Burada NATO bileşenlerinin daha resmi olan “diyalog” çağrısı, Erdoğan’ın Rusya karşısında denge politikasının onaylanmasıyla bağlantılı. NATO, Erdoğan hükümetine kısmen Rusya’ya göz kırpan açıklamalar yapmasına zemin hazırlıyor. Ama bunu da bir sınırı var. Kanada’nın açıklaması, bu sınırı ifade ediyor. Rusya konusunda Erdoğan hükümeti, önceden çizilmiş sınırların içerisinde, günlük algılar yaratarak oynamaya devam ediyor.
İktidar boşluk yaratıyor
Sonuç olarak Erdoğan’ın NATO çıkışı, iç politikada sıkıştığının, gündem yaratamadığının, Federe Kürdistan’da istediği sonucu alamadığının ve Rusya-Ukrayna savaşı sonrası girdiği denge politikasının kendisine ait olmadığının göstergesi. NATO ile S-400 ve Suriye’deki Kürt güçlerine yardım konusundaki geçmiş kriz deneyimleri, Kanada’nın sınır çizen açıklaması ve İsveç ile Finlandiya’nın resmi prosedürü aksamadan NATO’ya katılım için başvuru yapması, hükümetin bu politikadan sonuç alamayacağının önemli ibareleri olarak okunabilir.

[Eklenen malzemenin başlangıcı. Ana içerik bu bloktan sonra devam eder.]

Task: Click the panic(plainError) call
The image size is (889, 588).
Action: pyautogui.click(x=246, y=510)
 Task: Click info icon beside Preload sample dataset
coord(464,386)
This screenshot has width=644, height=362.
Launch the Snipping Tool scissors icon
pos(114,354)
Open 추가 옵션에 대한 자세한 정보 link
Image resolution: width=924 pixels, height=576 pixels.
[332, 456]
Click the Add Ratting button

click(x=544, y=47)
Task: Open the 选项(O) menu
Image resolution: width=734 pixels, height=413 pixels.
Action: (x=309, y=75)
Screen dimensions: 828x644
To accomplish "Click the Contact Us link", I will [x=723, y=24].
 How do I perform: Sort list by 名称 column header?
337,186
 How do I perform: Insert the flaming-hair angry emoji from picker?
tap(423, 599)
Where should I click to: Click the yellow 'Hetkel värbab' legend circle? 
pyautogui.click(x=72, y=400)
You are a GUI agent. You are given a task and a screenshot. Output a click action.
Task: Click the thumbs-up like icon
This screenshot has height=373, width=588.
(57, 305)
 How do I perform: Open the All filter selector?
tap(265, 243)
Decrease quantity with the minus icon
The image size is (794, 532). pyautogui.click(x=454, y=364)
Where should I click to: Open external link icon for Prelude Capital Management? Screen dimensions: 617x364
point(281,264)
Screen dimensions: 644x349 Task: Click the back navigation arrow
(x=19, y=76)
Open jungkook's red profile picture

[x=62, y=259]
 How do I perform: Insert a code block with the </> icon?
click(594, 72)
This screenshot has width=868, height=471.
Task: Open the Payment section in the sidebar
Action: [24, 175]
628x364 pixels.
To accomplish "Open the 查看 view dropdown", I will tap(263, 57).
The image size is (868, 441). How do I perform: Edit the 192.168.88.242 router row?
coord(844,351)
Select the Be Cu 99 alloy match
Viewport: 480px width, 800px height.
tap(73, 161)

Hükümet suni gündemle iç politikayı belirlemeye çalışıyor ama yönetememe krizinden doğan ekonomik çöküş tablosu devam ettikçe, hükümetin bu çıkışlarının karşılık bulması mümkün görünmüyor. Bu noktada eğer değerlendirebilirse muhalefet için bir fırsat daha oluşuyor. Gündem yaratmakta başarısız olan ve manevra yapamayan iktidarın oluşturduğu boşluğu, önümüzdeki dönem için toplumsal sorunlara dair plan, proje ve çözüm öneriyle muhalefetin doldurması elzem görünüyor.